His host left the apartment after the evening salutation, and was about
to pay the same compliment to Captain Dalgetty, but observing him deeply
engaged in the discussion of a huge pitcher filled with brandy posset,
he thought it a pity to disturb him in so laudable an employment, and
took his leave without farther ceremony.

Lord Menteith's two attendants entered the apartment almost immediately
after his departure. The good Captain, who was now somewhat encumbered
with his good cheer, began to find the undoing of the clasps of his
armour a task somewhat difficult, and addressed Anderson in these words,
interrupted by a slight hiccup,--"Anderson, my good friend, you may
read in Scripture, that he that putteth off his armour should not boast
himself like he that putteth it on--I believe that is not the right
word of command; but the plain truth of it is, I am like to sleep in my
corslet, like many an honest fellow that never waked again, unless you
unloose this buckle."

"Undo his armour, Sibbald," said Anderson to the other servant.

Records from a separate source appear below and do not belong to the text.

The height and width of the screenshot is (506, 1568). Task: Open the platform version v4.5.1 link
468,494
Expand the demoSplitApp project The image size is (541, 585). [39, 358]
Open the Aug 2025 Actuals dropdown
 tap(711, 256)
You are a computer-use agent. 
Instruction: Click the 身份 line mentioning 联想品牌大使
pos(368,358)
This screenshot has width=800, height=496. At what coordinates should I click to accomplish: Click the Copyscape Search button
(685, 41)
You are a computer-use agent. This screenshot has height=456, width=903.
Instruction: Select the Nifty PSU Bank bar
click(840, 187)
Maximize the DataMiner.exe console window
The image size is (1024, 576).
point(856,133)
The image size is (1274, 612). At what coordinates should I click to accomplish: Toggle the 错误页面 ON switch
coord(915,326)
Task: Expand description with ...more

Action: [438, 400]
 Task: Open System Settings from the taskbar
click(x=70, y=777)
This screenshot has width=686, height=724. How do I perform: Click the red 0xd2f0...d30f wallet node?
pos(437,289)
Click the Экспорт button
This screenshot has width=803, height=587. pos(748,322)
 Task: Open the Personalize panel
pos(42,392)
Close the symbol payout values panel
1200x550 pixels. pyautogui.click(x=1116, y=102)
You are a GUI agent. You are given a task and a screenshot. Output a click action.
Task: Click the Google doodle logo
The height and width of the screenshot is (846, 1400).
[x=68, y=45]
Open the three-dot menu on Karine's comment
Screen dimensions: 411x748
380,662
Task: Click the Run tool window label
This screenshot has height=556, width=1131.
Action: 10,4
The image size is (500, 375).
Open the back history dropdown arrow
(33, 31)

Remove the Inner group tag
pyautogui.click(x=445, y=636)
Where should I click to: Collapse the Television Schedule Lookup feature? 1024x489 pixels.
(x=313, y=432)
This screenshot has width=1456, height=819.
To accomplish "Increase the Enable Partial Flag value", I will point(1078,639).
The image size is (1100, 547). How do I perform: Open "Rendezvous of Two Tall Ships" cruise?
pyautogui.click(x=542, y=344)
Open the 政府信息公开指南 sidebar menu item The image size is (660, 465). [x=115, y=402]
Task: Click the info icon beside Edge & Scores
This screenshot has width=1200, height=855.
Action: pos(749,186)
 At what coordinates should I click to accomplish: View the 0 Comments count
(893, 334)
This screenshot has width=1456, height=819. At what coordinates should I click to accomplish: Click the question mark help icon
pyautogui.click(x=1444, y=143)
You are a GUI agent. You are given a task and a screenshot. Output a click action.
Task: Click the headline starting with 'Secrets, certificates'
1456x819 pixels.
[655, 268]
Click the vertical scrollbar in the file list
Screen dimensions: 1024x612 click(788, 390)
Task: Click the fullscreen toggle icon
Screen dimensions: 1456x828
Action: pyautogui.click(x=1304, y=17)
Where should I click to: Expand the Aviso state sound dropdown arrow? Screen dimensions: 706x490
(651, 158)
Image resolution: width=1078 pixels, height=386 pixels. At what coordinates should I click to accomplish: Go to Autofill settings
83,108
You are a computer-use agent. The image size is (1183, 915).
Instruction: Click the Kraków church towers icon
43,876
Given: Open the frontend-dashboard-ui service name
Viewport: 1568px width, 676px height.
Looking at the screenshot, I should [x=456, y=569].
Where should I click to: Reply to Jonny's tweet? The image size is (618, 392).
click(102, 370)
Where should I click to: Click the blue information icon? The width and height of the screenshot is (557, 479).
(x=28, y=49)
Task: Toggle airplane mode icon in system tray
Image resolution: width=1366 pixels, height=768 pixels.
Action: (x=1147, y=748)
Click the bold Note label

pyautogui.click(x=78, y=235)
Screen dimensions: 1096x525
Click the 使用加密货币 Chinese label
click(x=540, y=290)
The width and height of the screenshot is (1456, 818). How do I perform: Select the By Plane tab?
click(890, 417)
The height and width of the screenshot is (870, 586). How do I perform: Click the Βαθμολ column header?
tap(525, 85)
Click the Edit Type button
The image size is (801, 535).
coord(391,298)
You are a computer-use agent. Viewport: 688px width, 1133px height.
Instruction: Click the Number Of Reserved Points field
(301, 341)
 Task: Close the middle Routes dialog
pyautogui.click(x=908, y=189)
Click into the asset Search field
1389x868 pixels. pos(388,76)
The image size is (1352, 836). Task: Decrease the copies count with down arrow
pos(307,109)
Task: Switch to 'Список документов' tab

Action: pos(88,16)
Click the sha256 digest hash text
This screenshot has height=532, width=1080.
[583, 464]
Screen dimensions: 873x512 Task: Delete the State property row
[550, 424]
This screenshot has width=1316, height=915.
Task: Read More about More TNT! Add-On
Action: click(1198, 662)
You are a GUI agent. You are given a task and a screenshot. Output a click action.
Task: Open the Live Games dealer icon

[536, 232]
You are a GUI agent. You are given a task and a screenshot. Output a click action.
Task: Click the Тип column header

"By St. Andrew!" exclaimed the Captain, turning round in great
astonishment, "here's a common fellow--a stipendiary with four pounds
a-year and a livery cloak, thinks himself too good to serve Ritt-master
Dugald Dalgetty of Drumthwacket, who has studied humanity at the
Mareschal-College of Aberdeen, and served half the princes of Europe!"

"Captain Dalgetty," said Lord Menteith, whose lot it was to stand
peacemaker throughout the evening, "please to understand that Anderson
waits upon no one but myself; but I will help Sibbald to undo your
corslet with much pleasure."

"Too much trouble for you, my lord," said Dalgetty; "and yet it would do
you no harm to practise how a handsome harness is put on and put off.
I can step in and out of mine like a glove; only to-night, although not
EBRIUS, I am, in the classic phrase, VINO CIBOQUE GRAVATUS."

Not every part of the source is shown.